Survival guide
How to survive the last month of school
1. Limit the time you “dick around”
Many people suffer from procrastination and I, folks, am one of those people. For example, the deadline for this article was today at noon. Well, it’s 9:55 p.m. and I am just getting around to writing it. This is not good. Procrastination is not good. Even if you tell yourself you “work well under pressure,” you don’t. Cramming for a test or writing a 12-page paper in 4 hours is not going to produce your best work, so put down your Gameboy and/or Discman and/or whatever electronic device takes up most of your time and start doing some homework already.
2. Get fresh air and exercise
It’s finally starting to feel nice outside. Go for a hike, soak up some vitamin D, and find some inner peace.
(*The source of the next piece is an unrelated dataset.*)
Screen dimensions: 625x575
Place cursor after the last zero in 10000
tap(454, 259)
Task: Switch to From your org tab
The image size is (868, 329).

You will feel refreshed and ready to take on the challenges of finals week that are headed your way.
3. Avoid becoming a slave to caffeine
It may be tempting to reach for a Rockstar or a double shot espresso latte every time an assignment is due or a test needs to be taken, but relying heavily on caffeine will do nothing but make you a slave and a crazy person. I know; after consuming at least 600mg of the jittery substance, I threw my backpack across the room and screamed at my literary theory book (specifically Gayatri Chakravorty Spivak). Caffeine sort of helped me write my theory paper, but mostly it just turned me into a really strung-out, hyperactive nutcase with an unusual violent streak. In other words, I was edgy to the max. Save the caffeine for when you really, really need it; otherwise, stick to a balanced diet, adequate sleep and meditation.
Be aware
*You may feel as though your entire self-worth is dependent upon your performance in school. It is not. You are still a good person even if Spivak kicks your butt.
*Finals will sneak up on you. Keep some kind of day planner to help manage your time or else you may fall behind.
*Don’t become desperate and plagiarize. It’s never a good idea (unless it works, but it won’t … plus, you’ll have to worry about your conscience/karma).
How to survive being a liberal in Happy Valley
Hang out where you are welcomed
Finding a place in Utah County where you and your “wacko ideas” and “lack of morals” are accepted might be a bit tricky, but it is possible. Try visiting local coffee shops, tattoo parlors, or Indie Row (between 100 and 200 North University Avenue in Provo) to feel a sense of camaraderie. Or, just spend your free time in the LA building.
Cover up that wrist tattoo with a chunky bracelet or large watch
Now I realize not all tattooed folks are socialist baby killers, but there’s a good chance that in the Orem/Provo area, that tattooed chick leans left. Ink on the body isn’t looked upon too kindly by a good majority here, so when interacting with those of opposing beliefs, it’s best to just hide that tatt lest unfair judgment be placed upon ye progressive soul (or lack thereof).
Don’t attend Stadium of Fire
Unless you are a masochist, avoid anything that welcomes Glenn Beck, the Jonas Brothers, and blind patriotism with open arms. Speaking of arms, also avoid anything that welcomes firearms with open arms AKA a gun show or the local NRA chapter.
Be aware
*Although you may be heckled and ridiculed for your “radical” politics, don’t let those darn conservatives get the best of you. Be peaceful, be kind, and be open-minded.
*Don’t expect to change everyone’s mind. You won’t.
*You may feel like the only liberal in the world, but there are others out there like you. You are not alone. Take comfort in that fact.
How to survive awkward run-ins with exes in the hall
Stay out of the hall
In other words, avoid places where there is a high possibility you will see past loves. Date a lot of musicians? Then don’t hang around Velour. Had a tryst with a professor? Then don’t take a class from him or her. It’s really that simple; just use your head and plan ahead.
Avoid eye contact
Personally, I try to avoid eye contact with everyone due to social anxiety. And you know how eyes are a window to the soul? Creepy and scary. I don’t want to see into anyone’s soul; that seems like it would just lead to a lot of responsibility. By diverting your eyes, you can easily walk past (but walk fast) your ex without having to stop for the painfully uncomfortable small talk that tends to accompany a run-in.
Make sure you look really good all the time
Imagine how much less awkward the run-in will be for you if you look, like, really hot. I mean, hotter than you’ve ever looked before. Turn the potentially awkward moment into a “look-what-you-gave-up” moment. Is this a bit shallow? Yes. Yes, it is.
Be aware
*Run-ins will happen, despite your best efforts.
*You may feel shaken up after seeing an ex, but just remember that whatever happened is in the past and that you are better off without him/her. Unless you are not. In that case, uh, sorry?
*The mind usually makes the situation worse than what it really is/was. Just know that.